魔女王が訳の分からぬまま、この世界へと生まれて約5年の月日がすでに過ぎ去ってしまった。
四方を未開の大地に囲まれるこの地に王国を築いた魔女王。
……彼女を悩ませるのは何時だって、たった一つの己の想いだった。
「こんな所にいらっしゃったのですか、我が君。」
「……レディウス……。
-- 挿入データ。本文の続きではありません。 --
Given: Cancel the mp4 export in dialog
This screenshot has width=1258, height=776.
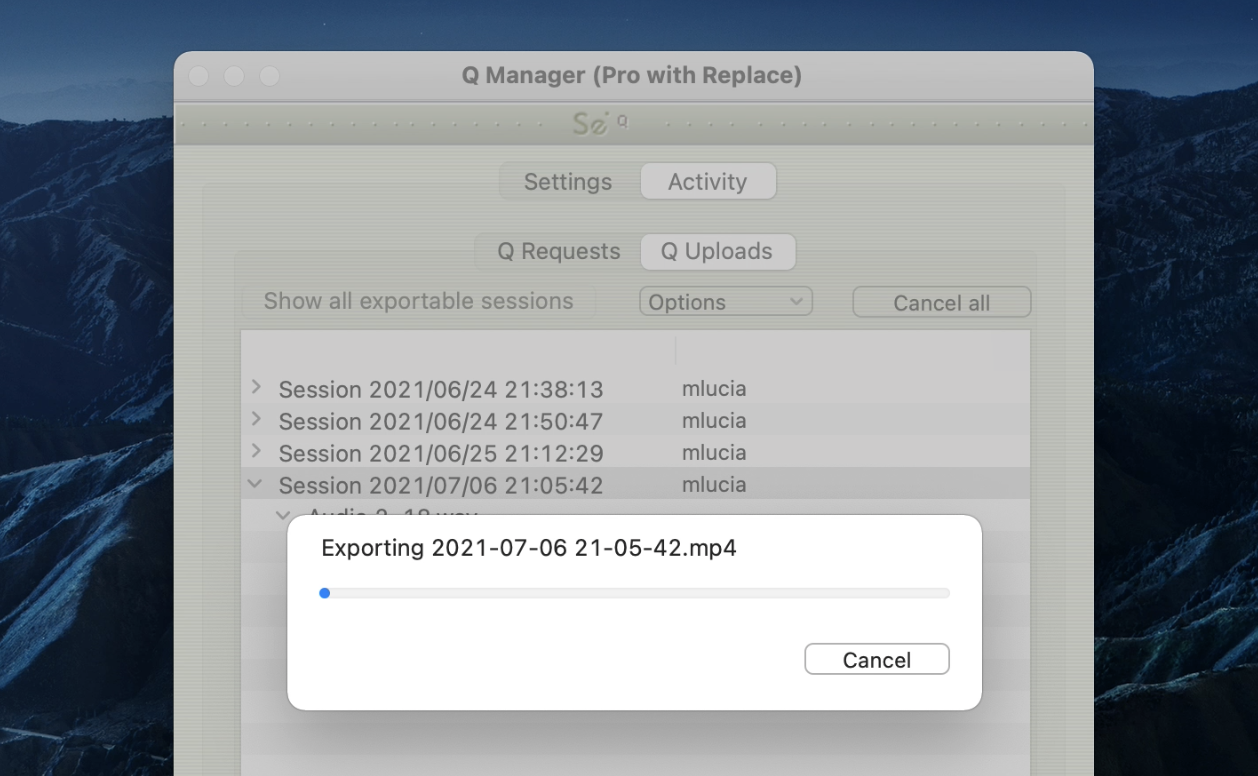Looking at the screenshot, I should point(876,660).
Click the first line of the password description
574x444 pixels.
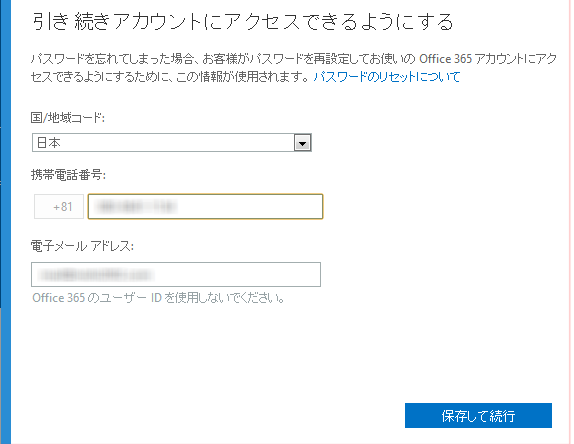pyautogui.click(x=294, y=59)
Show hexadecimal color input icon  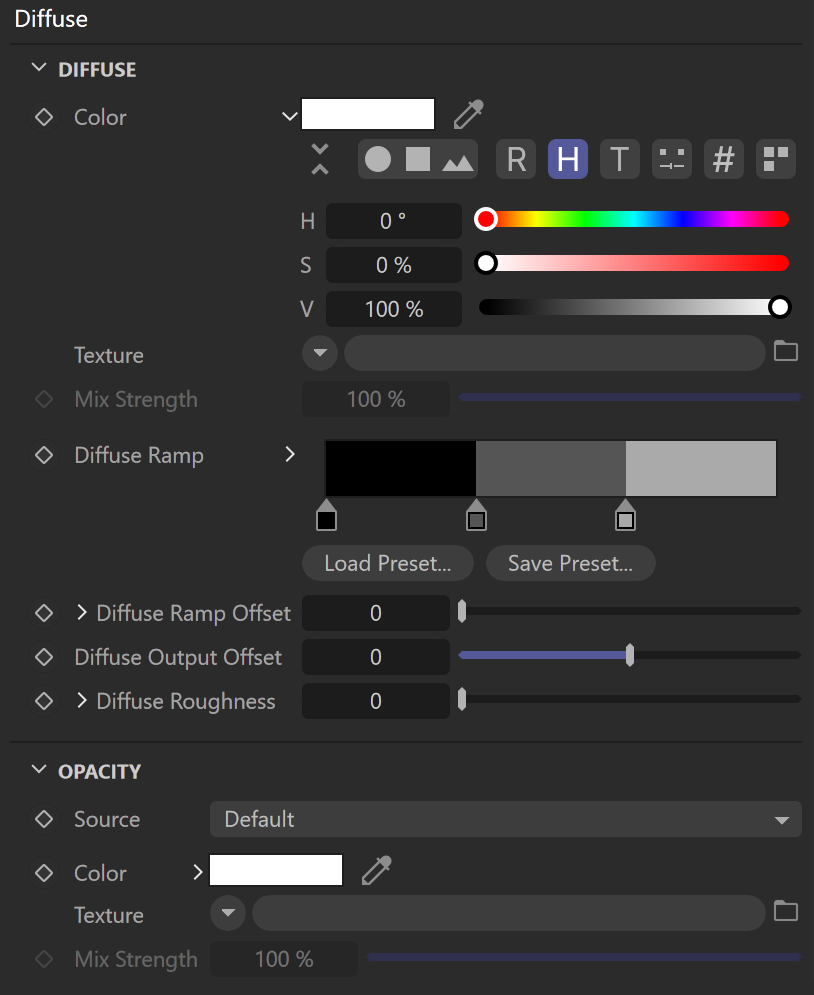click(724, 159)
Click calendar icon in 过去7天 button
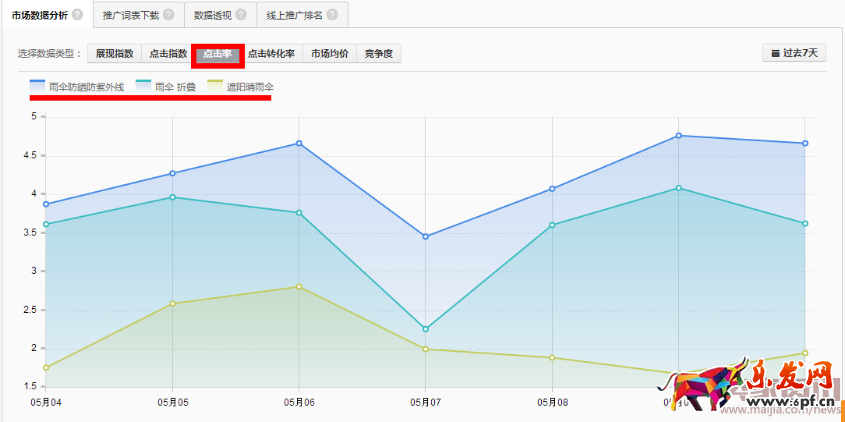Screen dimensions: 845x422 (774, 53)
」
どれ程の時間この窓辺で過ごしていたのか、すでに太陽は陰り夕焼け色に空は染まり始めていた。
「……何か急用かしら?」
ちらりと背後に立つレディウスへと視線を投げれば、余り表情を変えない彼が苦笑している事を雰囲気だけで察してしまう。
「……侍女より貴女の様子が可笑しかったと聞きましたので、私が勝手に探していただけです。」
「……そう、ならばもう用事は終わったわね。今日は少し一人にしてくれるかしら?」
眼下に広がる夕日で紅く染まった街並みを見つめ続ける魔女王へ、レディウスは言葉を続ける。
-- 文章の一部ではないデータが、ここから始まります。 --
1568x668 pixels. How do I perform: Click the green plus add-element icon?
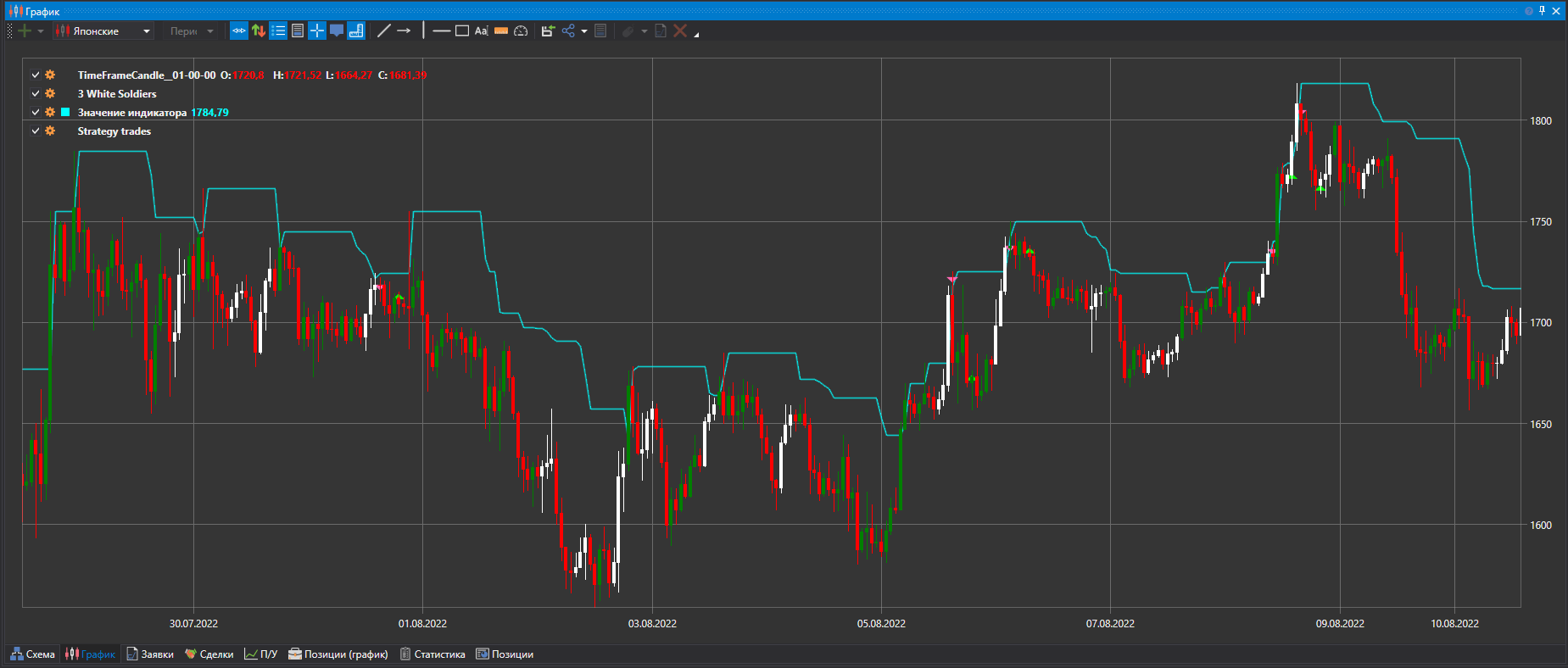tap(25, 31)
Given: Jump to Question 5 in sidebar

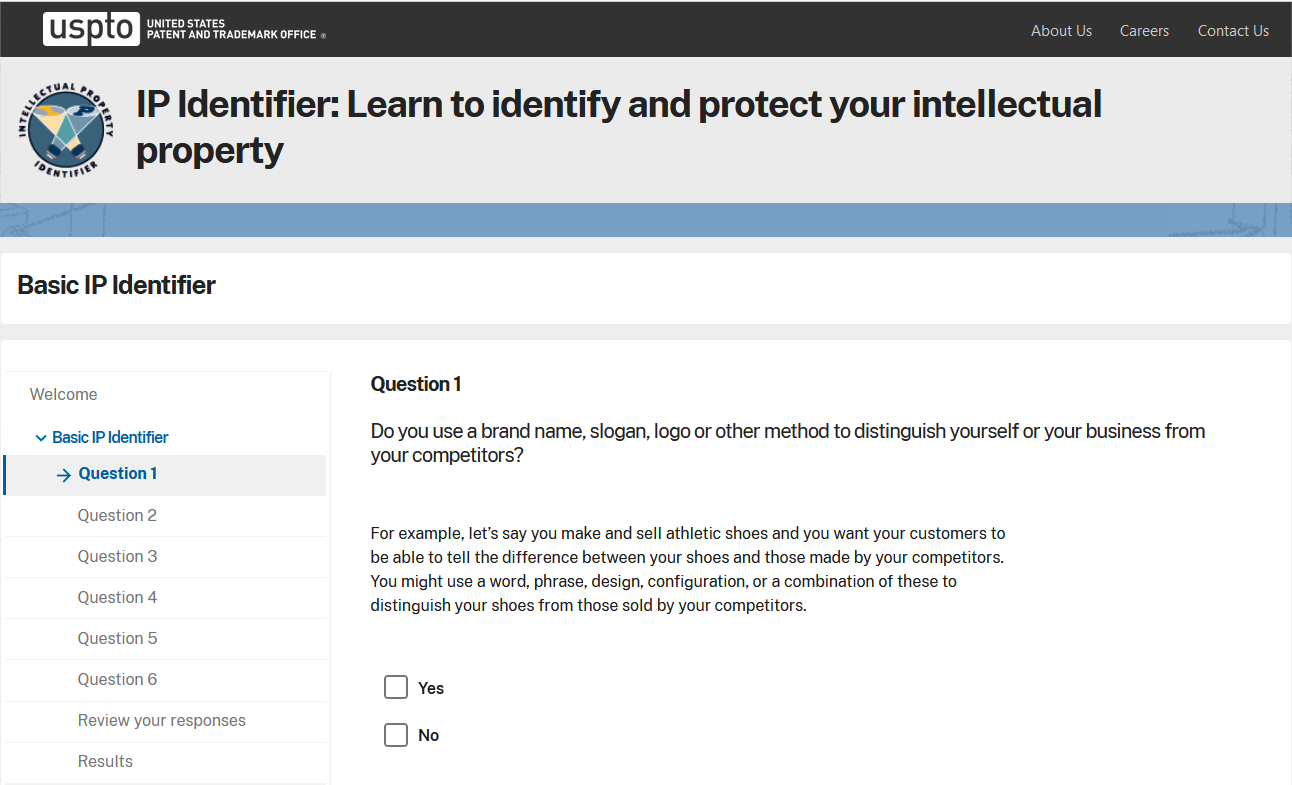Looking at the screenshot, I should [x=117, y=638].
「懐かしいですね、今よりもなお幼かった貴女様は辛い事があるといつも一番高い塔の部屋から街並みを眺めていました。」
「……」
懐かしいそうに思い出を語り始めるレディウス。
「そして、あの頃の私は貴女の従者として姿が見えなくなった貴女を捜し回っていましたね。」
「……っ」
「あの頃の思い出は今でも私にとっては宝物で……」
「やめなさいっっ!!」
「っ?!」
思い出を懐かしそうに語るレディウスの言葉を遮るように声を荒げてしまう魔女王。
「……我が君っ」
「……っ、何でもないわ。急に大きな声を出してごめんなさいね。」
「ですが……」
「……本当に何でもないのよ。」
心配するレディウスの言葉を遮るように何でもないのだと笑顔を浮かべる魔女王。
「……そうね、この際だわ。ねえ、レディウス?教えてくれるかしら?
……どうして、あのアーサーが私に求婚紛いの言葉を掛けた時に嫉妬してくれなかったの?」
うっすらと笑みを浮かべ、魔女王はレディウスの真意を知ろうとする。
「……」
「ねえ、教えて。」
いつものように小首を傾げ、レディウスへと甘えるように言葉を続ける。
「……王族同士の婚儀の話に、一介の執事でしかない私が口を挟むべきでも、感情を出すべきでも無いと判断したからです。」
「あら、今更でしょう。何時だって、レディウスは私の事を……」
「だからこそなのです。」
魔女王の言葉を遮るようにレディウスは言葉を続ける。
「本来、貴女様は国主であり、次代の王を生む尊きお方。私が、側にいる事が許されるような方では無かったのです。」
「……何それ……。だったら、貴方は私が国のために他の男の元へと嫁いでも構わないの?」
「……それがこの国のためだと貴女様が判断されるのならば。」
レディウスの言葉に魔女王は両目を見開く。
「……そう、それが貴方の答えなのね、レディウス。
……分かったわ、今日より私も貴方の事は一介の執事として扱いましょう……。
……明日より、私の身の回りの世話は侍女に任せます。男の貴方に身の回りの世話など任せられないもの。」
唇を噛みしめて、両手をきつく握り締めながらも、レディウスの方へと振り返った彼女の表情は何かを喪ったかのように凍り付いた微笑を浮かべていた。
「……我が君……」
「付いてくる必要は無いわ。私、一人でも部屋には帰れるもの。」
魔女王は周囲が凍て付くような雰囲気を纏ったままレディウスの横を通り過ぎ、部屋の扉へと向かう。
「……私が、貴方の大切な幼い"レティシア"のままだったら……結果は違ったのでしょうね……」
「……我が君?」
部屋の扉を開けながら小さな声でぽつりと呟き、レディウスの目の前で扉は閉じられてしまったのだった。